Performance metrics: View various model performance metrics to perform performance optimization.
Service optimization: Analyze the relationship between call frequency and token consumption to adjust service configurations or scaling plans.
Troubleshooting: Quickly identify issues such as sudden increases in calls, abnormal consumption, and call failures during specific time periods.

Constraints

Regions:
- The CN-Hong Kong region allows you to view the call data and metrics of My Services and Built-in Services > Commercial Services.
- The ME-Riyadh region allows you to view the call data and metrics of endpoints.
Statistical scope:
- Only the call data of built-in commercial services, endpoints, and your custom services is collected.
- Only data from API calls is collected.
Data update delay: Call data updates may take 1 to 2 hours, so they will not show the most recent call activity right away.
Time range:
- You can choose predefined time ranges like today, yesterday, or the last 3, 7, or 14 days.
- You can also choose a custom period of up to 30 days.

Billing

There is no charge for call statistics.
When MaaS calls models, related resources may be billed. For details, see Model Inference Billing Items.

Prerequisites

Either of the following conditions must be met:

You have subscribed to a built-in commercial service and generated call records. For details, see Subscribing to a Built-in Commercial Service in ModelArts Studio (MaaS).
You have created an endpoint and generated call records. For details, see Creating an Endpoint on ModelArts Studio (MaaS).
You have deployed a model service on the My Services page and generated call records. For details, see Deploying a Model Service in ModelArts Studio (MaaS).

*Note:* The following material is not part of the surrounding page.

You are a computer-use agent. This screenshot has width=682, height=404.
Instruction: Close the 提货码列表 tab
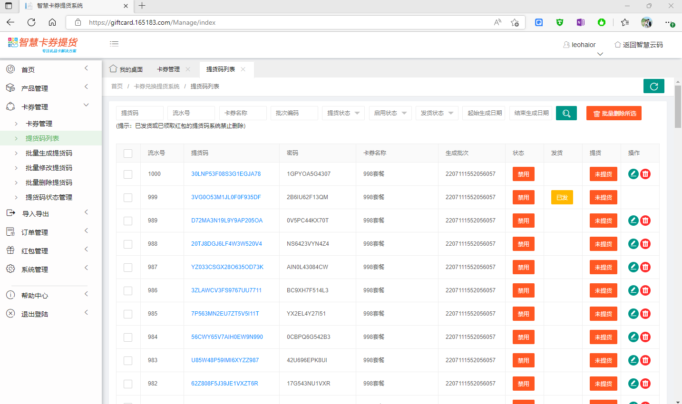[243, 69]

Viewing Service Call Monitoring Data

On the Call Statistics page, you can view details about the data generated by API calls of all services or a single service.

Log in to the ModelArts Studio (MaaS) console and select the target region on the top navigation bar.
In the navigation pane on the left, choose Management and Statistics > Call Statistics.

In the Real-Time Inference tab, set the time range, service type, calling method, and IP address as required.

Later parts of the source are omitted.